After the war, Bingham gave up academics for politics. He became Republican lieutenant-governor of Connecticut in 1922, won election as governor of the state in November 1924 — and then as U.S. senator for the state in a December 1924 byelection to fill the seat left vacant by the suicide of Sen. Frank Bosworth Brandegee.

Bingham immediately took his Senate seat and then became governor of Connecticut for exactly two days — Jan. 7-8, 1925 — before resigning the governorship in favour of the Senate.

Bingham's Senate career was a mixed success. He was a strong advocate of aviation and was known as "the Flying Senator."

In these accompanying 1931 photos, you will see Bingham getting out of an autogiro, a cross between a helicopter and airplane, that had just flown him from the U.S. Capitol Building to a golf game at a suburban Washington course.

autogiro

capitol

However he was also censured by the Senate in 1929 for unethical dealings with a lobbyist.

Bingham lost his bid for re-election in 1932 in the Roosevelt Democratic sweep and retired from politics.

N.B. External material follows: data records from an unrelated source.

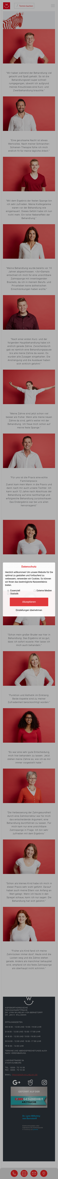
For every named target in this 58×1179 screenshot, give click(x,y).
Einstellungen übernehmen (29, 610)
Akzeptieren (29, 601)
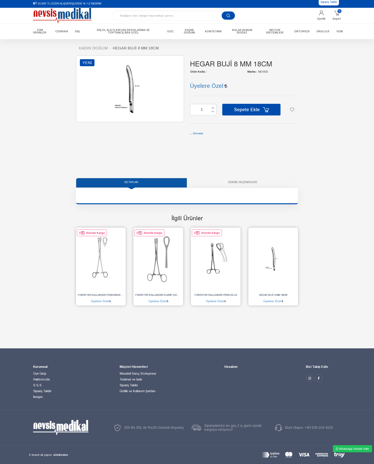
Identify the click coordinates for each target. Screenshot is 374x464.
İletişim (38, 397)
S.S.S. (37, 385)
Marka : (252, 71)
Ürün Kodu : (198, 71)
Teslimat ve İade (131, 379)
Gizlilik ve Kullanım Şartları (138, 391)
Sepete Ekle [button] (247, 109)
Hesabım (230, 366)
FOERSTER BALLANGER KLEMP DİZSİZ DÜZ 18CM (159, 294)
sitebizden (60, 454)
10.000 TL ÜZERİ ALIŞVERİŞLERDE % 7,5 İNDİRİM (69, 3)
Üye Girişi (39, 373)
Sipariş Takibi (42, 391)
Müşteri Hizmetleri (134, 366)
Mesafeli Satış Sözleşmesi (138, 373)
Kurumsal (40, 366)
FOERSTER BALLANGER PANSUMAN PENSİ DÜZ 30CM (102, 294)
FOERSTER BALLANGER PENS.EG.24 (216, 294)
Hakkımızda (41, 379)
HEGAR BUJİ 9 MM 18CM (273, 294)
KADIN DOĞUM (93, 48)
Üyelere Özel (206, 86)
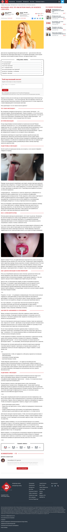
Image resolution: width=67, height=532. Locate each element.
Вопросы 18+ (43, 495)
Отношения (19, 1)
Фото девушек (32, 497)
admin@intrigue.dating (17, 485)
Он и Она (32, 1)
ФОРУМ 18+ (42, 497)
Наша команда (4, 527)
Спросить (5, 90)
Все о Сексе (42, 485)
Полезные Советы (40, 1)
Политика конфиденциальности (8, 515)
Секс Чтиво (42, 489)
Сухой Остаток (43, 483)
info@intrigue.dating (16, 483)
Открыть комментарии (22, 468)
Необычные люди (33, 495)
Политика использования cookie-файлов (9, 525)
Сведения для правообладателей (8, 523)
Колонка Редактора (33, 499)
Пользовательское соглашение (7, 517)
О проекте (3, 519)
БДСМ (41, 493)
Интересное (26, 1)
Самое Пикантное (44, 487)
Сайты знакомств (33, 493)
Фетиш (41, 491)
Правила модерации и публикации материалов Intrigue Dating (14, 521)
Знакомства (12, 1)
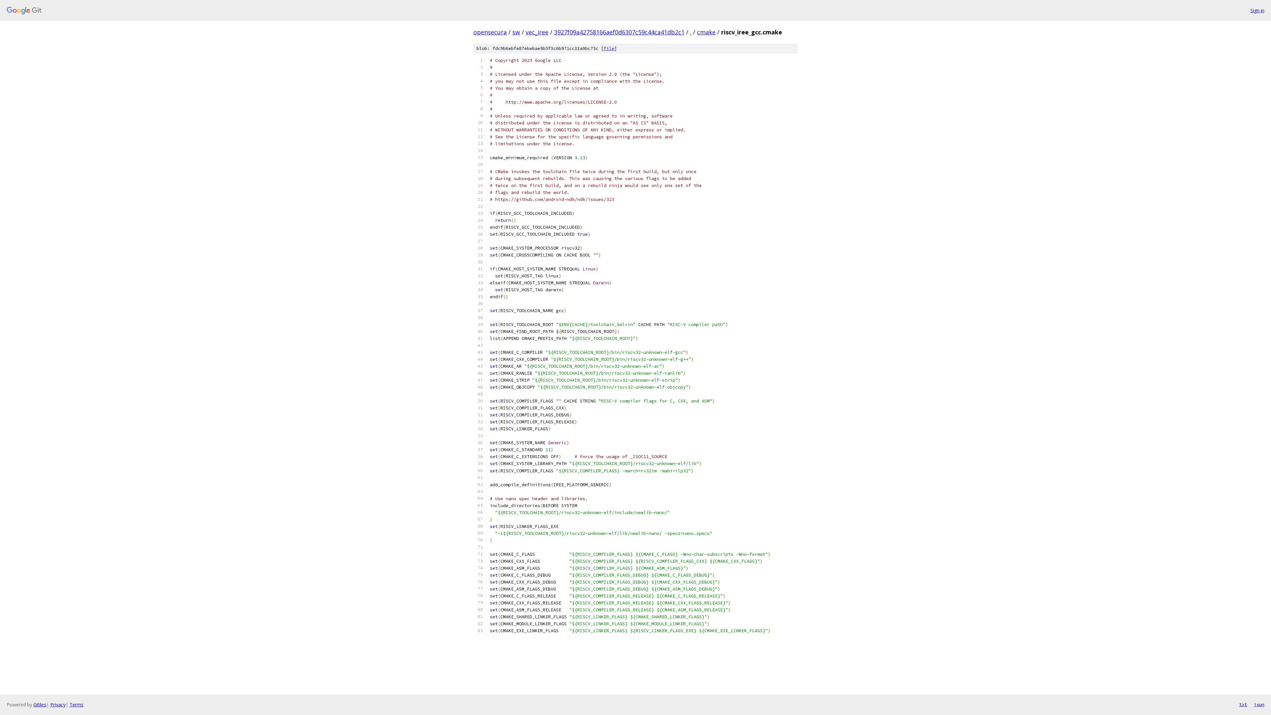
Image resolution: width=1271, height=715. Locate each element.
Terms (76, 704)
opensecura (490, 32)
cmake (706, 32)
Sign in (1257, 10)
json (1259, 704)
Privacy (58, 704)
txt (1243, 704)
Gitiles (39, 704)
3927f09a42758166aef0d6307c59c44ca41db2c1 (619, 32)
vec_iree (537, 32)
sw (516, 32)
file (609, 48)
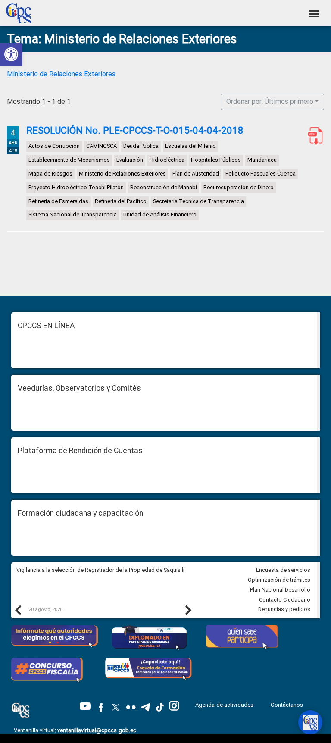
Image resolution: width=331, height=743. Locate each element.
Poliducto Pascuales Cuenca (260, 173)
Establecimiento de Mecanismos (69, 160)
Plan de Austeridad (195, 173)
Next (187, 609)
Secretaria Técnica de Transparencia (198, 201)
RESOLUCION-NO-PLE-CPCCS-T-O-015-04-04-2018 (313, 136)
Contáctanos (287, 705)
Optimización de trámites (279, 580)
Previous (17, 609)
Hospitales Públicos (216, 160)
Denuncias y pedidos (284, 609)
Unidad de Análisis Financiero (160, 215)
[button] (11, 54)
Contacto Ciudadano (284, 599)
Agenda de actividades (224, 705)
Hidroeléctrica (167, 160)
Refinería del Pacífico (121, 201)
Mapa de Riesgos (50, 173)
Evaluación (129, 160)
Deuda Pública (141, 146)
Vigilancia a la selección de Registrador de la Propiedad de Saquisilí (100, 570)
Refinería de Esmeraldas (58, 201)
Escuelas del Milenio (190, 146)
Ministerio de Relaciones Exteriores (61, 74)
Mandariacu (262, 160)
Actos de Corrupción (54, 146)
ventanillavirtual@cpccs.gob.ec (96, 730)
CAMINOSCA (101, 146)
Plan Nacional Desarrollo (280, 589)
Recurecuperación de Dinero (238, 187)
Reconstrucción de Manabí (163, 187)
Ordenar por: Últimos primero (269, 101)
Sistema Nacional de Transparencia (72, 215)
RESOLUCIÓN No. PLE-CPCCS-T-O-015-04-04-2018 (135, 130)
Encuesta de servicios (283, 570)
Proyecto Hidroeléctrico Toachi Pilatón (76, 187)
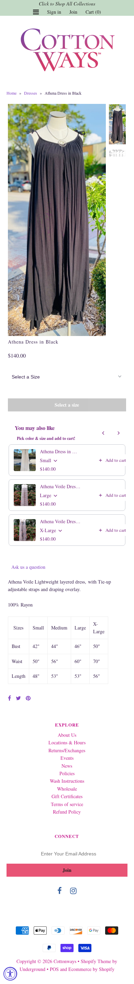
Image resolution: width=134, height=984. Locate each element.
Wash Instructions (67, 781)
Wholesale (67, 788)
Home (11, 93)
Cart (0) (93, 12)
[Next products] (118, 433)
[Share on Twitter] (18, 697)
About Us (67, 735)
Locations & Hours (67, 742)
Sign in (54, 12)
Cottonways (65, 961)
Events (67, 758)
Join (73, 12)
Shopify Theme (96, 961)
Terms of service (67, 804)
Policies (67, 773)
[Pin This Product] (28, 697)
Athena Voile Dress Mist (60, 486)
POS (54, 969)
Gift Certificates (67, 796)
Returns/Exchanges (66, 750)
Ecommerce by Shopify (91, 969)
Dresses (30, 93)
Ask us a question (28, 567)
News (67, 766)
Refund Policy (67, 811)
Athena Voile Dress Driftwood (60, 521)
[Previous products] (103, 433)
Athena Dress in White (60, 451)
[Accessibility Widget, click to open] (10, 974)
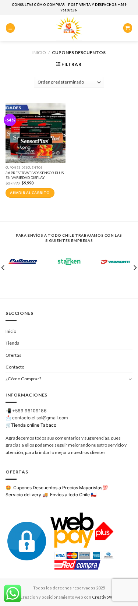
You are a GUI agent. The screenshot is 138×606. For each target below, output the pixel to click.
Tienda (13, 343)
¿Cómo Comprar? (23, 378)
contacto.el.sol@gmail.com (40, 417)
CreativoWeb (105, 597)
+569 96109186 (29, 410)
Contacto (15, 367)
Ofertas (13, 355)
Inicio (39, 52)
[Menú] (10, 27)
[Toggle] (130, 379)
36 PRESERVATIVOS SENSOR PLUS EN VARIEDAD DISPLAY (35, 175)
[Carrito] (127, 27)
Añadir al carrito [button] (30, 193)
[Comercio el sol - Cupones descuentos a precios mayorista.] (69, 28)
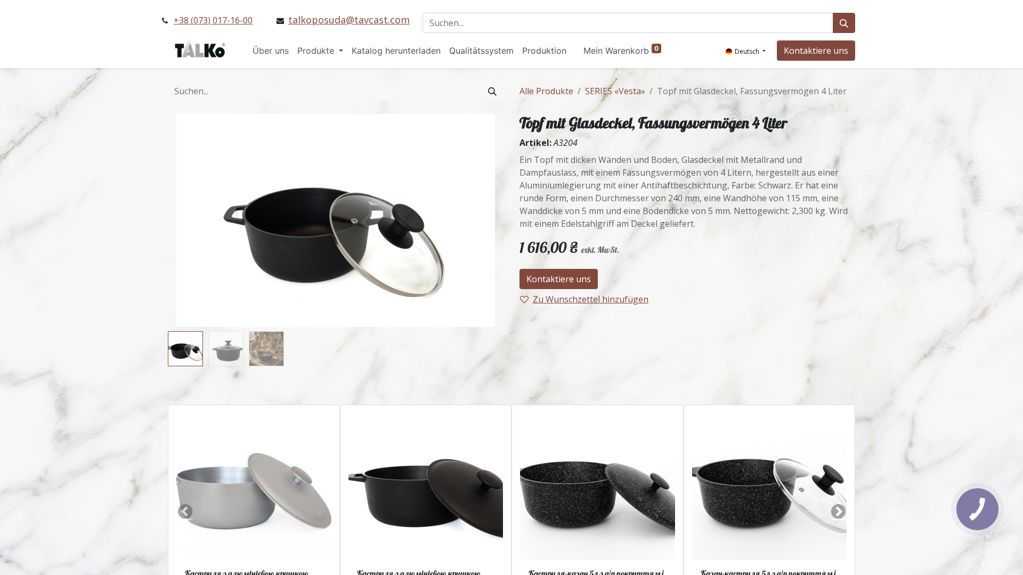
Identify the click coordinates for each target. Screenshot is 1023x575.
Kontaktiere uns (816, 50)
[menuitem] (270, 50)
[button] (193, 220)
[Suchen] (844, 23)
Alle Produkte (546, 91)
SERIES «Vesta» (615, 91)
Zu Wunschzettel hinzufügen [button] (590, 299)
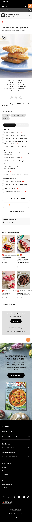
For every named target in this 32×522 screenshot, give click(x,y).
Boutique (4, 471)
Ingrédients (9, 125)
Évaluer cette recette (18, 31)
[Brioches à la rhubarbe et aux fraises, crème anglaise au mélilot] (23, 244)
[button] (30, 6)
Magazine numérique (7, 491)
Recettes (4, 467)
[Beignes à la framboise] (8, 280)
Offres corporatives (7, 484)
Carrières (4, 487)
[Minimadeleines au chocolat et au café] (23, 280)
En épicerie (5, 481)
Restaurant (5, 474)
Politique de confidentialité (16, 514)
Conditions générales (16, 517)
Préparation (23, 125)
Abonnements (5, 477)
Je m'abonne (17, 375)
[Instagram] (14, 497)
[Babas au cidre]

Shortly afterwards, Alfreda divorced him — in part because of his womanizing and also because his administration of her fortune had become highly suspect.

Bingham got into business with rocky results, married a woman half his age in 1937 and wrote a bestseller in 1948 — Lost City of the Incas — based on his Machu Picchu expeditions four decades earlier.

Bingham died in 1956 at age 80. He was a legend four times over — a daring, charismatic explorer and adventurer, a writer who caught the public's imagination (and his self-promotion was certainly deserved), a war hero and a successful academic and politician with genuine star quality.

He was also a bit of a cad in his private life, a manipulator and conniver, and a highly self-involved egoist — all qualities that Bingham probably needed to become one the most extraordinary heroes of the 20th Century — the real Indiana Jones.